The love of music is a key element in a journey which takes us with him across several continents to the family and friends that helped shape his vision of a different world. Having spent his early years with a mother and father who were setting up a village music school, at the age of 15, the opportunity to study abroad took him to Texas playing a saxophone in a school band and becoming an enthusiast for the songs of Hank Williams.
If anyone that night closed their eyes as Marcus sang Hank’s "Lonesome Blues", they might have imagined Hank was in the venue.
Back in Europe in 2018, with sea levels, air pollution and wildlife extinction at a new high, his concern for the environment was given an organisational focus when he came across Extinction Rebellion (XR). He learned Blythe Pepino’s urgent song "Emergency", which we hear sung by Marcus, Holly and her mother Sally Davies, who currently organises the London Climate Choir.

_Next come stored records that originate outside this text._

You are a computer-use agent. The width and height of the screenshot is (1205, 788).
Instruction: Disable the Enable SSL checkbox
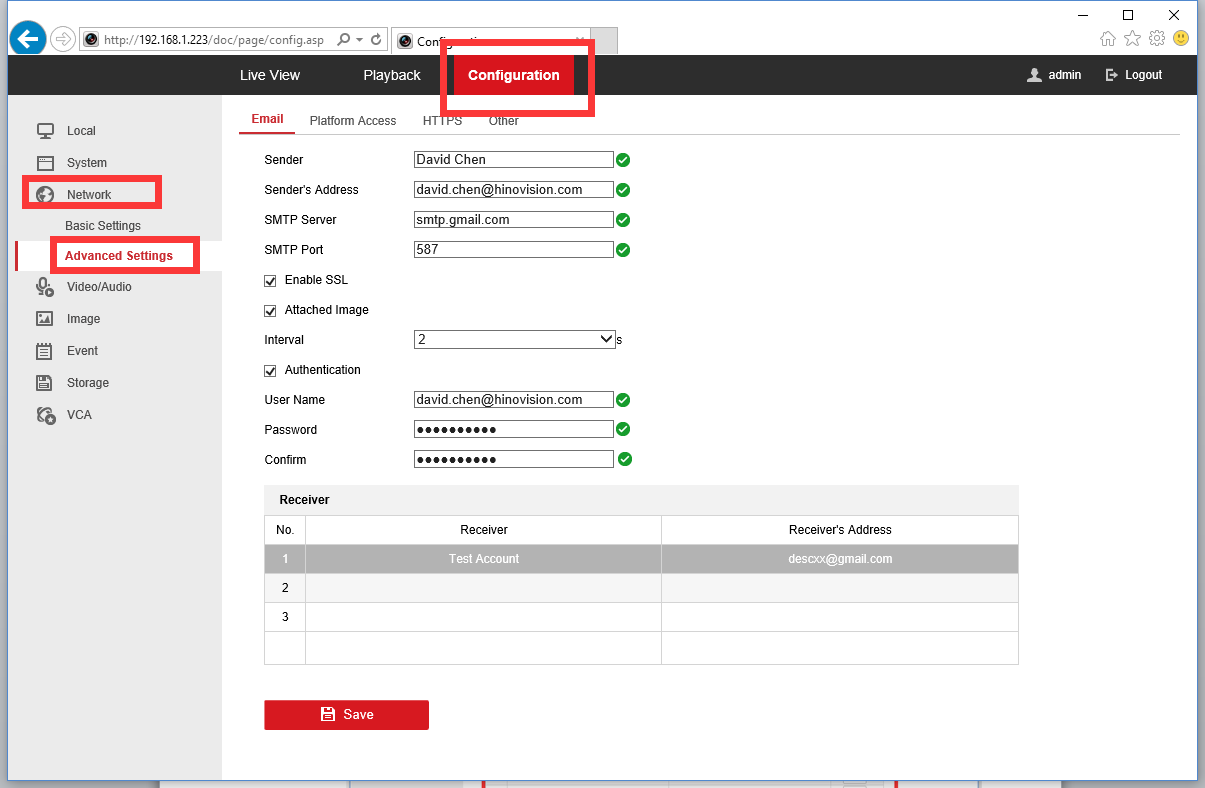tap(270, 281)
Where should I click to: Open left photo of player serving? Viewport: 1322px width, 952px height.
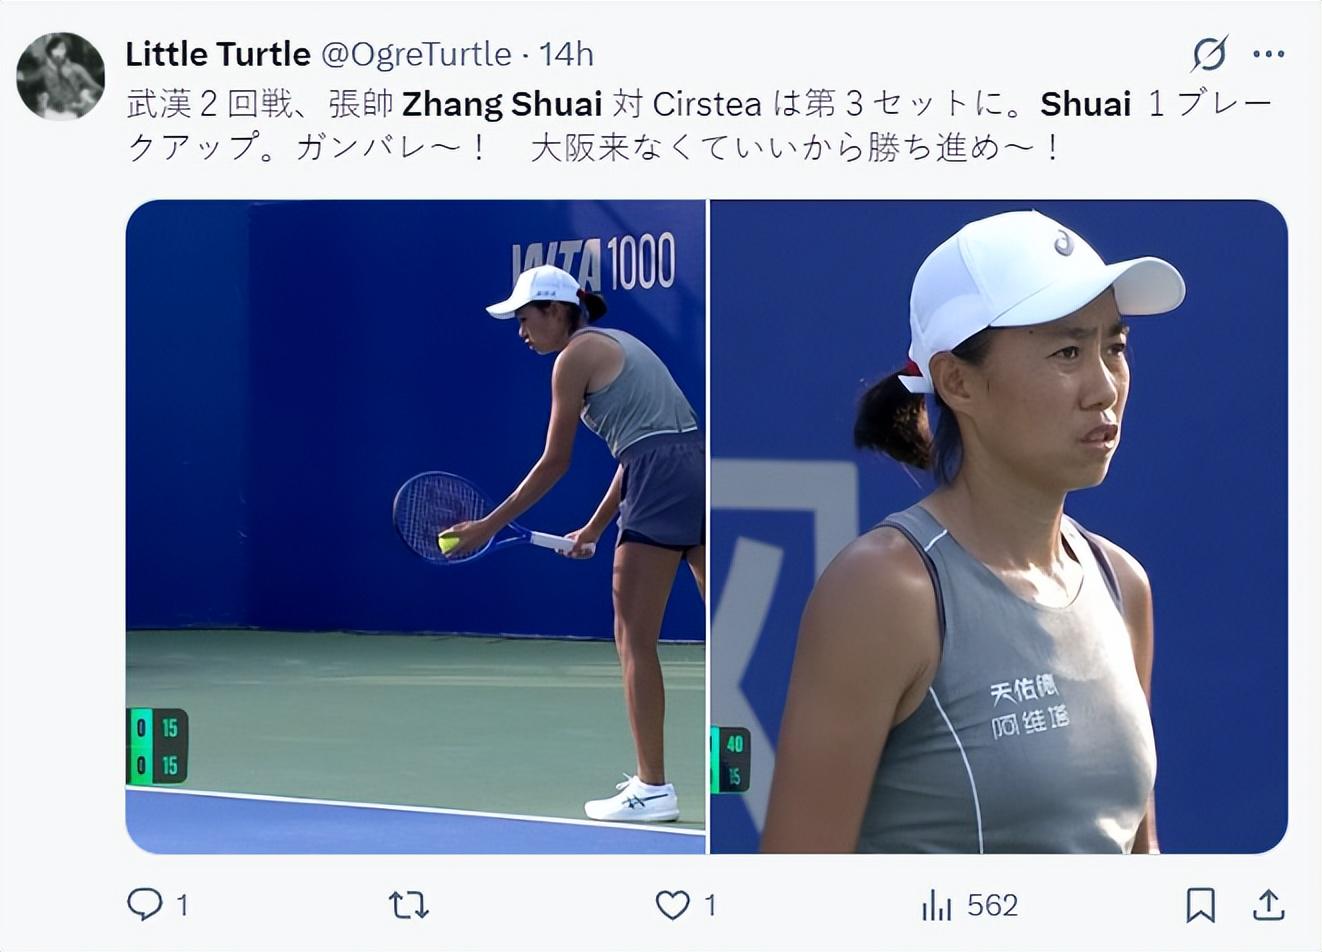415,527
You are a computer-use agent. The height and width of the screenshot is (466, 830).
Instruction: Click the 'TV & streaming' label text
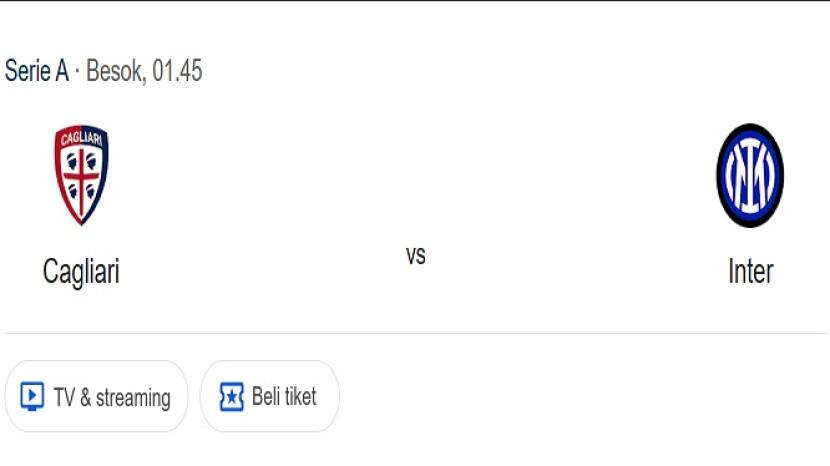click(x=112, y=398)
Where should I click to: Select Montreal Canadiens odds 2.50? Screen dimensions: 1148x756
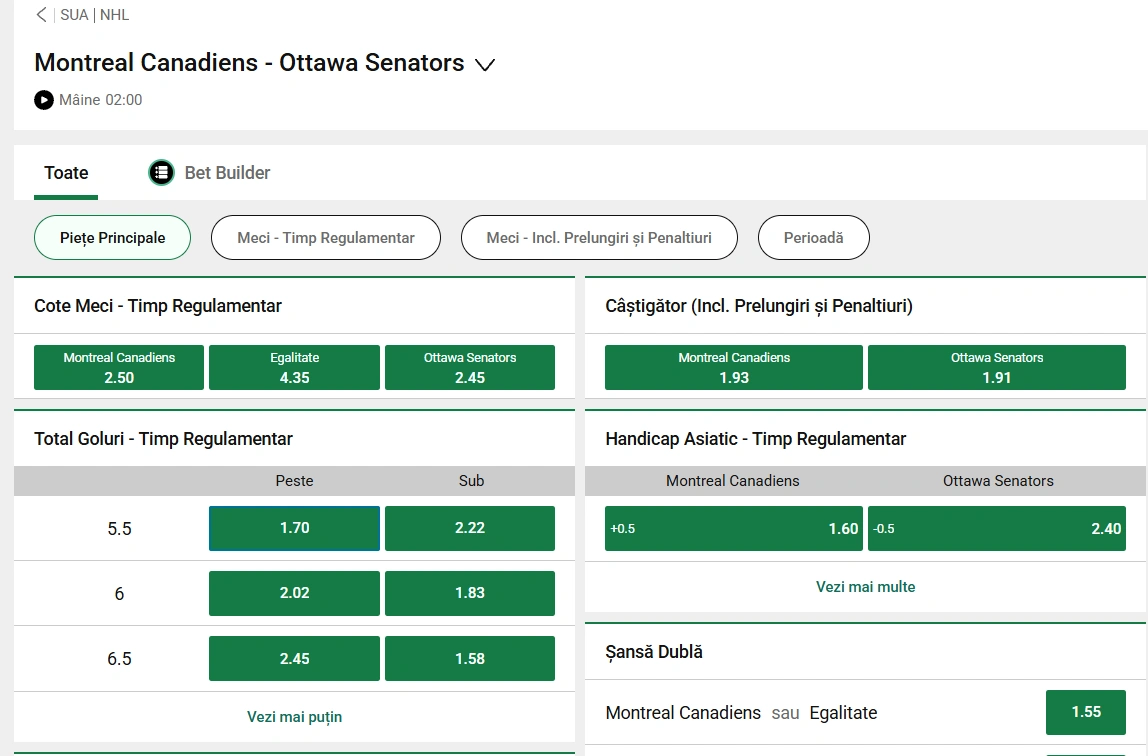(118, 367)
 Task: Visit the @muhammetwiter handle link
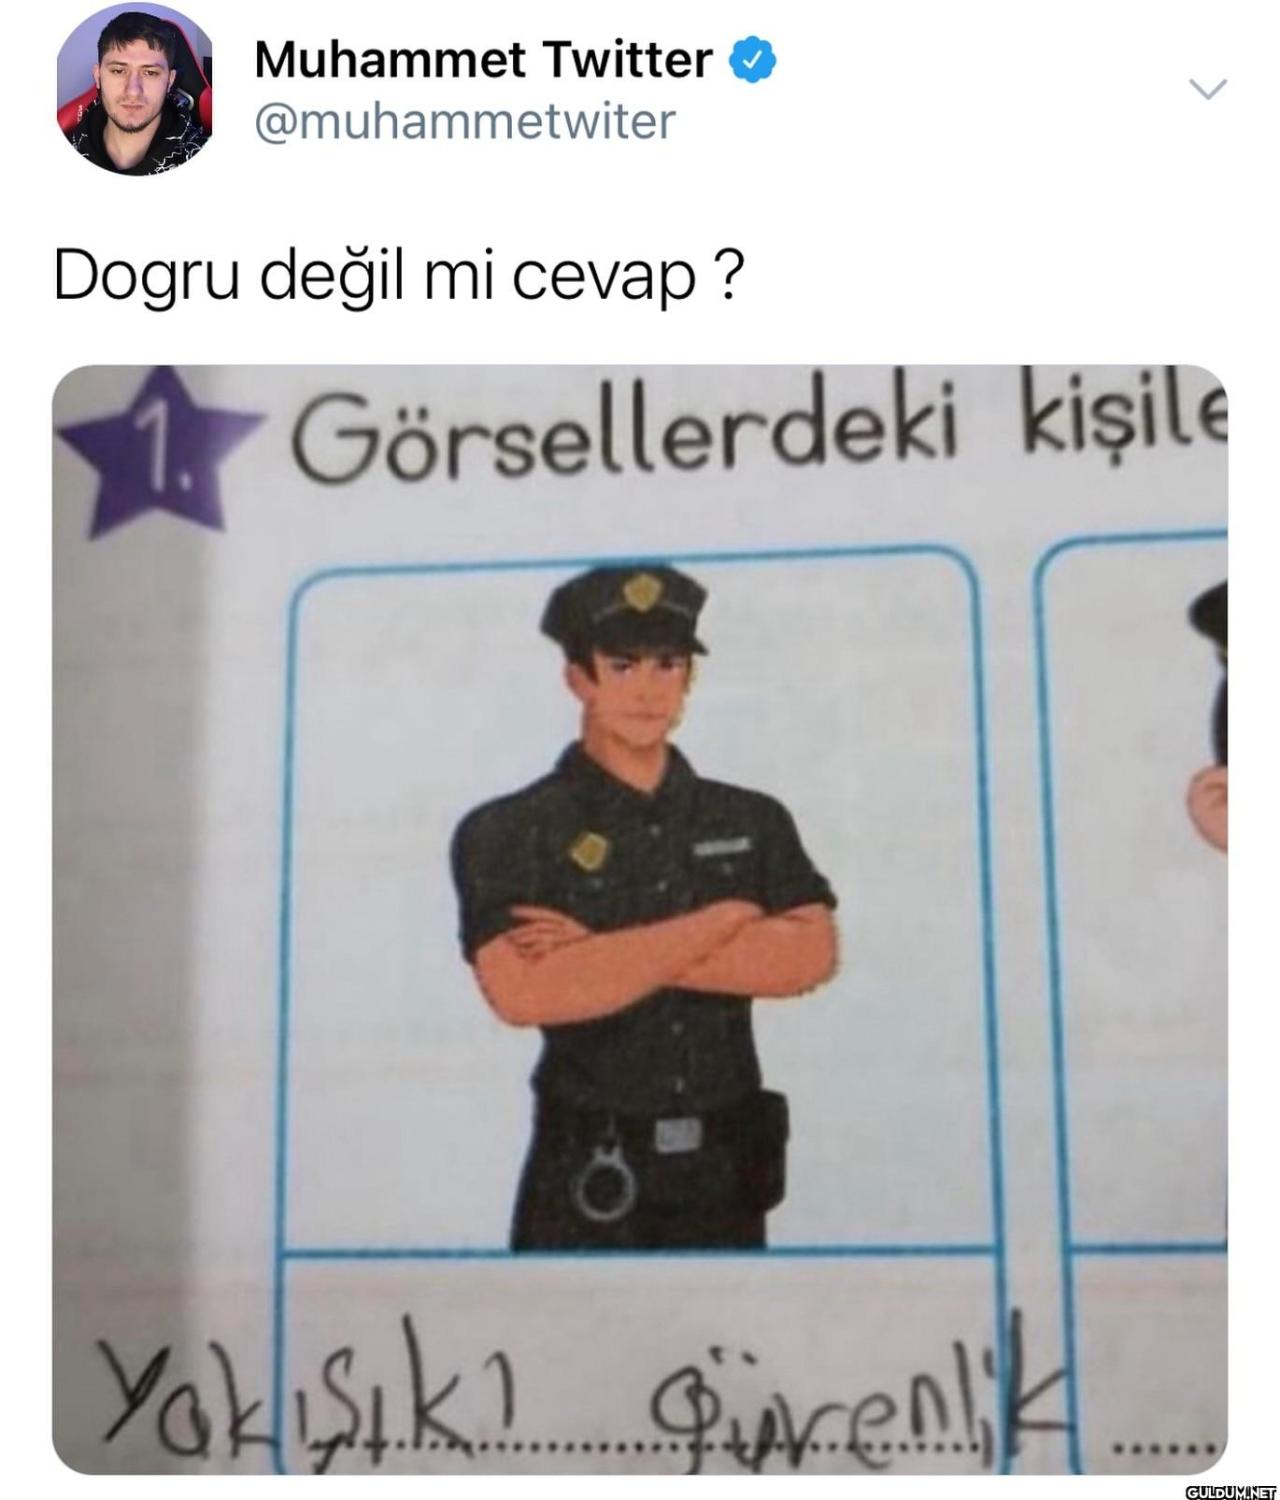[x=465, y=123]
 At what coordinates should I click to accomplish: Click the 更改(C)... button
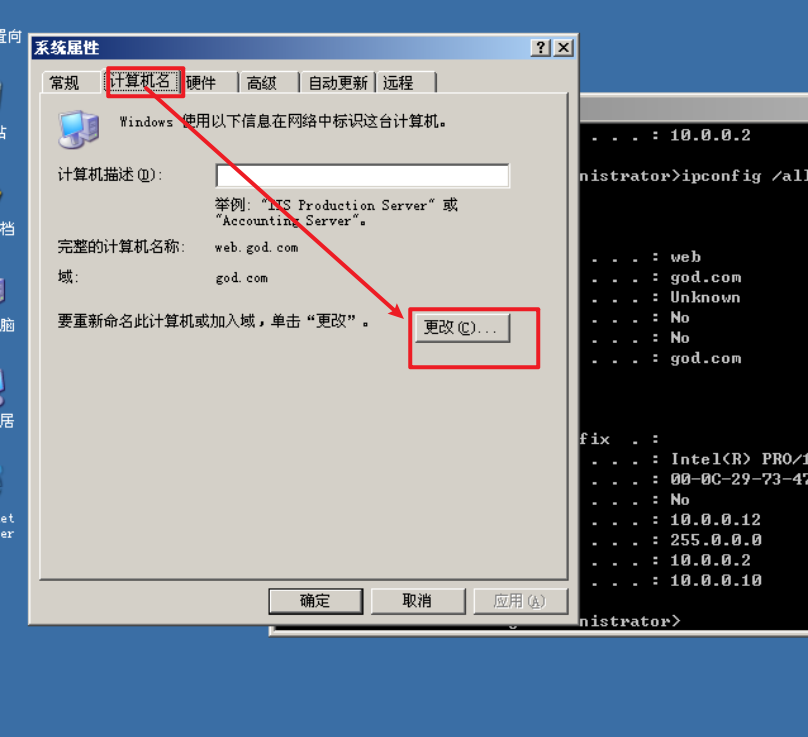tap(462, 328)
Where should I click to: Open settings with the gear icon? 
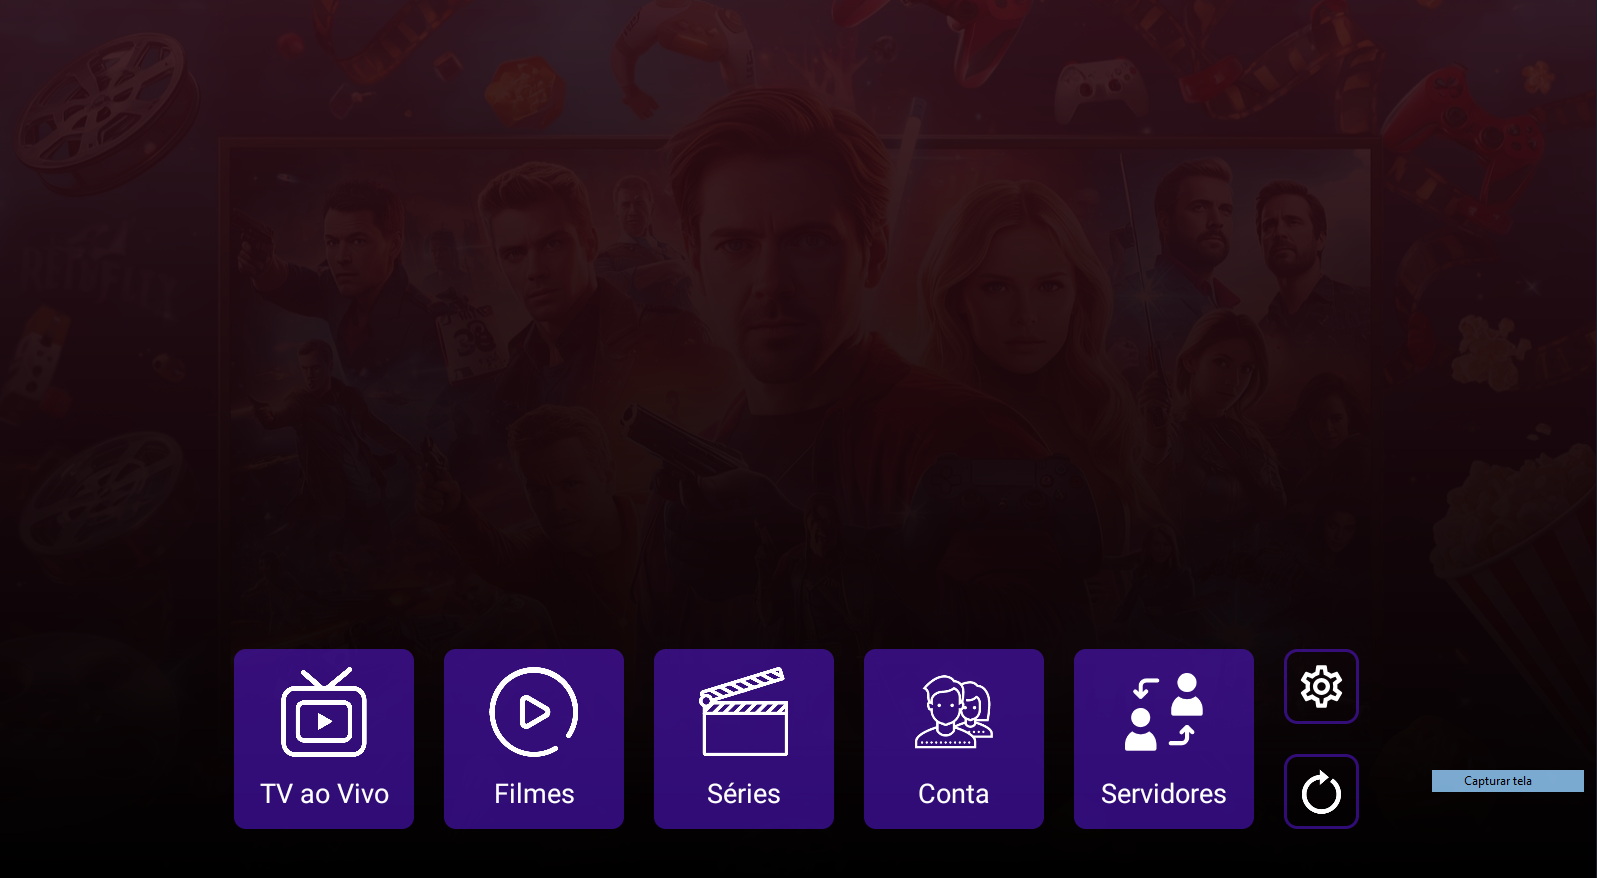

Drawn to London, Marcus taught music, fell in love with Holly and developed a stack of protest songs for different demonstrations. Unfortunately, the escalating climate crisis in 2022 was to prompt an action that led to a deliberate state injustice.
We arrive back from the interval to the cast singing "We Are the Change" and "Spiderman". Marcus, appearing on a high balcony of the theatre, explains how he and Morgan climbed the suspension wires over the QEII bridge of the Dartford Crossing and, 65 metres above the road, unfurled a huge banner reading "Just Stop Oil".
He was taken to a police cell, refused bail and six months later, to the surprise of legal experts, he was sentenced to two years and seven months in prison. To compound the injustice, the authorities threatened permanent deportation from his UK family.
Patrick Cullen, the father of Holly, sings "The Ballad of Marcus and Morgan" he wrote about the sequence which includes the words “Cut down the forests, burn frack and drill, But don’t shoot the messenger ‘Cos the truth you can’t kill. “
In prison, he put his musical talents to good use playing the piano for church services and setting up an inmate choir, though the songs had to be vetted, with "I Will Survive" and "Don’t Stop Me Now" being banned. However, the performers sang "Lovely Day", which became a favourite of the prisoners. Outside prison, others tried to help Marcus through protest marches, letters to MPs and fundraising for legal fees. The folk singer Peggy Seeger managed to get a guitar sent into the prison for him.
Holly often became a spokesperson for the campaign to keep her partner in the country. Playfully, she sings for us a version of "My Baby Just Cares for Me", a song associated with Nina Simone, adding lines such as “My baby don’t care for shoes, booze, cars… My baby just cares for trees, bees and me.”
The show is an exciting, incredibly well-performed, sometimes amusing musical journey, given depth by Juliet Stevenson’s clear narration, that never lost the audience’s attention.
Marcus is now electronically tagged (you might spot him during a theatre interval trying to recharge the battery) and has to report once a week to the Home Office in Croydon as he waits for a court date that will decide if he can remain in the UK with his partner and children.